In a generalized estimating equations model, older age was associated with a higher risk of both sepsis (OR 1.41 for each 10 years, 95% CI 1.15 to 1.74) and death (OR 2.47, 95% CI 1.61 to 3.79). Underlying chronic renal disease also was associated with an increased risk of sepsis (OR 1.93, 95% CI 1.19 to 3.14), while heart failure was linked with a significantly higher mortality risk (OR 3.56, 95% CI 1.73 to 7.33).
Compared with conventional DMARDs, treatment specifically with a TNF inhibitor at the time of infection lowered the risk of sepsis (OR 0.64, 95% CI 0.42 to 0.97) and death (OR 0.48, 95% CI 0.24 to 0.95). Treatment with other biologic agents also was protective against sepsis (OR 0.45, 95% CI 0.25 to 0.80) and mortality (OR 0.16, 95% CI 0.05 to 0.54).
“The effective immunosuppression via biologic DMARDs may prevent an unregulated host response to serious infection and the development of sepsis,” Strangfeld and colleagues stated.
The researchers then compared outcomes among patients who had not previously received a biologic at the time of the infection (n=134), those who were on a biologic (n=517), and those who had been on a biologic but stopped it more than a month before (n=212).
There were 133 serious infections in the biologics-naive group, 515 in the current biologics group, and 211 in the biologics-discontinued group. Sepsis developed in 17.3% of the biologics-naive group and in 18.4% of the biologics-discontinued group, compared with 11.3% of patients currently on biologics.
After adjustment for age, sex, steroid dose, physical function, and comorbidities, the odds ratios for sepsis (OR 0.97, 95% CI 0.56 to 1.70) and death (OR 0.96, 95% CI 0.42 to 2.17) among those who had discontinued biologics did not differ from those who had never received a biologic.

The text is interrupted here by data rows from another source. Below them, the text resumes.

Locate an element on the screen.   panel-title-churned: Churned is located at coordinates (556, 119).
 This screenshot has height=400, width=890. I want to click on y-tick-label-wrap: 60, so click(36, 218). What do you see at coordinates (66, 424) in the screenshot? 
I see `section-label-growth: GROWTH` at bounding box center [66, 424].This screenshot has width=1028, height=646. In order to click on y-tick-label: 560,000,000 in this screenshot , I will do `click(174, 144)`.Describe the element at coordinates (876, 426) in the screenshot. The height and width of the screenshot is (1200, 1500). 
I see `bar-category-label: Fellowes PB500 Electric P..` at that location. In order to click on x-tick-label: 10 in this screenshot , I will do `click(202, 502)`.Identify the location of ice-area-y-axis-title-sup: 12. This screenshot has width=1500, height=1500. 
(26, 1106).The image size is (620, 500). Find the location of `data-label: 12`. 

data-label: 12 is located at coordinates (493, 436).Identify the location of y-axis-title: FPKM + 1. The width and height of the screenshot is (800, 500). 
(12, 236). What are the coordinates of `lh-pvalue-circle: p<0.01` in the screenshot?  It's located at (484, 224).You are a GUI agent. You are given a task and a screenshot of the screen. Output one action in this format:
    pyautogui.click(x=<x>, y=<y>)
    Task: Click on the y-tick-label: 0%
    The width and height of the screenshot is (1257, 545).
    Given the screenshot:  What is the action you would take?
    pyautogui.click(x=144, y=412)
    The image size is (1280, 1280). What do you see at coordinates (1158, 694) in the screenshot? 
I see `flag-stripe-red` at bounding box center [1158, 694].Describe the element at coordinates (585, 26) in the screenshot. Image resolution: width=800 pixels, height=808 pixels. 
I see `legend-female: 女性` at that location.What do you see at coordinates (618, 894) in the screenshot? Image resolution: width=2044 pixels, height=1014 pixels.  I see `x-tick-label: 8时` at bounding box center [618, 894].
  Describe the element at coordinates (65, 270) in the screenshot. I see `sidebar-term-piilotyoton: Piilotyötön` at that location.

In contrast, the adjusted risk for sepsis (OR 0.57, 95% CI 0.34 to 0.97) and death (OR 0.34, 95% CI 0.15 to 0.80) was significantly lower for those currently receiving a biologic compared with those never given biologics.
The impact of discontinuation of biologic therapy on sepsis was an important finding of the study, according to the authors.
“It is common knowledge that initiation of biologic DMARD therapy increases the risk of serious infections. Further, discontinuation of biologic DMARDs is supposed to decrease the risk of serious infection,” they wrote.
“Our results suggest a different mechanism: adverse outcomes of serious infections (sepsis and death) were more likely in biologics-naive patients than in patients exposed to biologic DMARDs at the time of serious infection, which could indicate a protective effect of biologic DMARDs,” they explained. But that protective effect was lost when biologics had been stopped, they pointed out.
“Discontinuation of biologic DMARDs seems to shift the risk from an increased susceptibility to serious infections to more severe outcomes,” they observed.
However, the results of this study need to be confirmed.
A limitation of the study was the possibility of “suspicion bias,” with patients on biologic therapies possibly being hospitalized more quickly and followed more closely if they developed serious infections.